## YOUR TASK
Repeat the stretch of entries below from the line with "Image resolution: width=686" through the line with "Viewport: 751px width, 458px height.". Include both ends and add nothing.

=== Begin Enclosure ===

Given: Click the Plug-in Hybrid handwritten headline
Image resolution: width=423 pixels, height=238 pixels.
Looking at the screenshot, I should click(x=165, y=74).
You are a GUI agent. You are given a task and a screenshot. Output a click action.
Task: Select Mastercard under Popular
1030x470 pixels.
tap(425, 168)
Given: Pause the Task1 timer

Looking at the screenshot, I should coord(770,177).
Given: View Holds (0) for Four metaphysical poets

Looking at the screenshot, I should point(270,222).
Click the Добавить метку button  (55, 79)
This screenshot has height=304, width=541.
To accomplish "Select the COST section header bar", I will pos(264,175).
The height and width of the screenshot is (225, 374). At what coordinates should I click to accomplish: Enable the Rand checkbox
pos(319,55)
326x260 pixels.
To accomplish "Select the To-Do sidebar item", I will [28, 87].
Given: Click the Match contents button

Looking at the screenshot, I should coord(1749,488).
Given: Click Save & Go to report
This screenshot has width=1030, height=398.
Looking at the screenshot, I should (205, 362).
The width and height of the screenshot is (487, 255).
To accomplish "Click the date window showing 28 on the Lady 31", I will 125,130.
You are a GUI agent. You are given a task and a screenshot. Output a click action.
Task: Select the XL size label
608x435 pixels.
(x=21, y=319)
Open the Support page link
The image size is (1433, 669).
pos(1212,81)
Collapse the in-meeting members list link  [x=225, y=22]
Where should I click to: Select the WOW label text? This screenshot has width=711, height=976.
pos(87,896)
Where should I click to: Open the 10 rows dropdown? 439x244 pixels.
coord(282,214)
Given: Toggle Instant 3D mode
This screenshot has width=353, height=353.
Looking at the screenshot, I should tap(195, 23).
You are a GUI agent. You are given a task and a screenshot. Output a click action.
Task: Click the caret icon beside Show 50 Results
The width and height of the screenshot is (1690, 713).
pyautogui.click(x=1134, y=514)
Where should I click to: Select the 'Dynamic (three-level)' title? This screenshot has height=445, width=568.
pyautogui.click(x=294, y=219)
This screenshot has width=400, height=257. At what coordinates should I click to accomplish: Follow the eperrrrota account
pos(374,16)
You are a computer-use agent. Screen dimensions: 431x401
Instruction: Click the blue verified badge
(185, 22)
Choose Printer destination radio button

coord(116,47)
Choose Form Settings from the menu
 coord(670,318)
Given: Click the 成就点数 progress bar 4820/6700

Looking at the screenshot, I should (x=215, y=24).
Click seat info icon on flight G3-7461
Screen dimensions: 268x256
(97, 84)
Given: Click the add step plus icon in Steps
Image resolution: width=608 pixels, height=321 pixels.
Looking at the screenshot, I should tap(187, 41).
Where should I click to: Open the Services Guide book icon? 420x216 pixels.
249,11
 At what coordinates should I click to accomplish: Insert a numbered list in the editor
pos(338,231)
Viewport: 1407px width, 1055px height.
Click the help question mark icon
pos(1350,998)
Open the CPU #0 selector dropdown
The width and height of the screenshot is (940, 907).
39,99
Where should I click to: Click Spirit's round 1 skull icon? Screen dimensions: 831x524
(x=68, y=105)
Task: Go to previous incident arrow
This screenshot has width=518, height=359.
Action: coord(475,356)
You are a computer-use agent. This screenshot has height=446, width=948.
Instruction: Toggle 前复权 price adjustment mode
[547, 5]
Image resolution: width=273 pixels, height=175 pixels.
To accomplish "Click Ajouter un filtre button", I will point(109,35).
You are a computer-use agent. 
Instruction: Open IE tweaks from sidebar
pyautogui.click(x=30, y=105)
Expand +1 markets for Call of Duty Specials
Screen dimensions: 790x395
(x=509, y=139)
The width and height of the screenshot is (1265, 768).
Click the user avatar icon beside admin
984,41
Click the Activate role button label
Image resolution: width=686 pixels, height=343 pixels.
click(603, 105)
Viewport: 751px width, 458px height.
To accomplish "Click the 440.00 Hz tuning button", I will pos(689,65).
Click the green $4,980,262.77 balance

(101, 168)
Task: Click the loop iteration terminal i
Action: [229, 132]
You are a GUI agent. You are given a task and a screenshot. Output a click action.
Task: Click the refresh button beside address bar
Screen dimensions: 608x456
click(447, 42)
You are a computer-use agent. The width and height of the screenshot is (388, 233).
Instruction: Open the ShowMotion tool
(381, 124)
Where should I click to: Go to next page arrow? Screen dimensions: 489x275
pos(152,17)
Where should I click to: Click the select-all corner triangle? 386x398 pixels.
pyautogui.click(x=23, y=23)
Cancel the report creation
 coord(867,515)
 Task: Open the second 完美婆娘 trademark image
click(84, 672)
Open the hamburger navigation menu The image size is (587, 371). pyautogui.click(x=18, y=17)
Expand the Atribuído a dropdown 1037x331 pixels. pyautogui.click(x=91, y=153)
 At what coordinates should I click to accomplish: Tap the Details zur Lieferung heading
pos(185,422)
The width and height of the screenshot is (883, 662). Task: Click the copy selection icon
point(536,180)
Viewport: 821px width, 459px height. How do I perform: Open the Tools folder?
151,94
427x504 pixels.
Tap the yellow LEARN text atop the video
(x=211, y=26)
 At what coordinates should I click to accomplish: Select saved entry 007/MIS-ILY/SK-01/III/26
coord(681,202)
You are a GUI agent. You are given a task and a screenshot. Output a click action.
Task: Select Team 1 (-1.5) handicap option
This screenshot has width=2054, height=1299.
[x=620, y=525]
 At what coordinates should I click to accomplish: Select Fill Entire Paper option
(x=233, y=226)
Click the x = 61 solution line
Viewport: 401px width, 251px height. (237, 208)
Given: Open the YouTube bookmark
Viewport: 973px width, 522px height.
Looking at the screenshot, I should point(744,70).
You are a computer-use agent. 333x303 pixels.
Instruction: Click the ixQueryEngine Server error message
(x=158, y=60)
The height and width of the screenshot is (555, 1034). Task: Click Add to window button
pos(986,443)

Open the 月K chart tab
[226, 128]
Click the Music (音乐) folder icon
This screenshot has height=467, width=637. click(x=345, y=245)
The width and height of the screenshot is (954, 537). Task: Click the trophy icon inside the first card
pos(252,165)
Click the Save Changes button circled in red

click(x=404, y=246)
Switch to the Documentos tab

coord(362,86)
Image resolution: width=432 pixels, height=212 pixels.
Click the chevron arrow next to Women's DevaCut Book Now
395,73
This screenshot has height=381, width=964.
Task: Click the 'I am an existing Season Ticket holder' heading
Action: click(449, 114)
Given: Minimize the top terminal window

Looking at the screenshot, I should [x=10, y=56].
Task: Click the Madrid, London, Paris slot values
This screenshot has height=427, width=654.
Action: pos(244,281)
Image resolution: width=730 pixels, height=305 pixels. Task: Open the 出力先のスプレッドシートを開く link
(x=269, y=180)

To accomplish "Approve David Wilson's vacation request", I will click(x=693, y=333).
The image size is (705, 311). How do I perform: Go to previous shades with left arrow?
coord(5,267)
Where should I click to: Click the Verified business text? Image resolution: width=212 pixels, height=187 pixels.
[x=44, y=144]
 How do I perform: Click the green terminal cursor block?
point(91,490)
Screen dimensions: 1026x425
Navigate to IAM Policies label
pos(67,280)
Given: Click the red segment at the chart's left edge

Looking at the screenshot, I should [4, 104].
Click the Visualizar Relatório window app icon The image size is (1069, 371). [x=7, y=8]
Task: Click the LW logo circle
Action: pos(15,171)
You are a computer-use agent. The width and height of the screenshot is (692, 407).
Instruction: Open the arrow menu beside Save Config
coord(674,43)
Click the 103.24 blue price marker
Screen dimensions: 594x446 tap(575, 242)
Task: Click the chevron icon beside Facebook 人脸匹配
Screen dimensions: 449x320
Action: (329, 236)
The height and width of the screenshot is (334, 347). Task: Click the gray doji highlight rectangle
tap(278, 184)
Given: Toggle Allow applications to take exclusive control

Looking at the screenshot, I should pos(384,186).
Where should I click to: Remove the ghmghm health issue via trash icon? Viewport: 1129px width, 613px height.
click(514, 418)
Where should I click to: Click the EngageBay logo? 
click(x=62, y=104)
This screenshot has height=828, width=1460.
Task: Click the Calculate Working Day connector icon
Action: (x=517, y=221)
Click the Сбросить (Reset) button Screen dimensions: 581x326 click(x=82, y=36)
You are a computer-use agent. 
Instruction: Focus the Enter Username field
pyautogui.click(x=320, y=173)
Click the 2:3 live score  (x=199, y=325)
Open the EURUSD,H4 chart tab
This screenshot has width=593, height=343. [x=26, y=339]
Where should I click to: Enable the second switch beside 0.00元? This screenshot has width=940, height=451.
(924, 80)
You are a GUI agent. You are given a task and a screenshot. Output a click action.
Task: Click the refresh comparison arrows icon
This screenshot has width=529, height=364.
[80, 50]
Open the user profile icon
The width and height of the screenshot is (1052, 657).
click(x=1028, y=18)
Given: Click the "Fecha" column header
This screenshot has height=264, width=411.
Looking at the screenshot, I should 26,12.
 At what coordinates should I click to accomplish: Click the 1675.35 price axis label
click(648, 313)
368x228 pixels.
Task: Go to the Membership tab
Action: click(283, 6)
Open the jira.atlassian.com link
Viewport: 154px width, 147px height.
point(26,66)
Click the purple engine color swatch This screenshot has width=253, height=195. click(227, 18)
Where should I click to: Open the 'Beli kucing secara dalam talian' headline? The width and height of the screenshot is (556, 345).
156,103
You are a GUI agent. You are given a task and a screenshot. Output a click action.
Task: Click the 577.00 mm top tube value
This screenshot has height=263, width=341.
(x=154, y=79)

=== End Enclosure ===

## SOLUTION FOR THIS TASK
Image resolution: width=686 pixels, height=343 pixels.
click(603, 105)
Viewport: 751px width, 458px height.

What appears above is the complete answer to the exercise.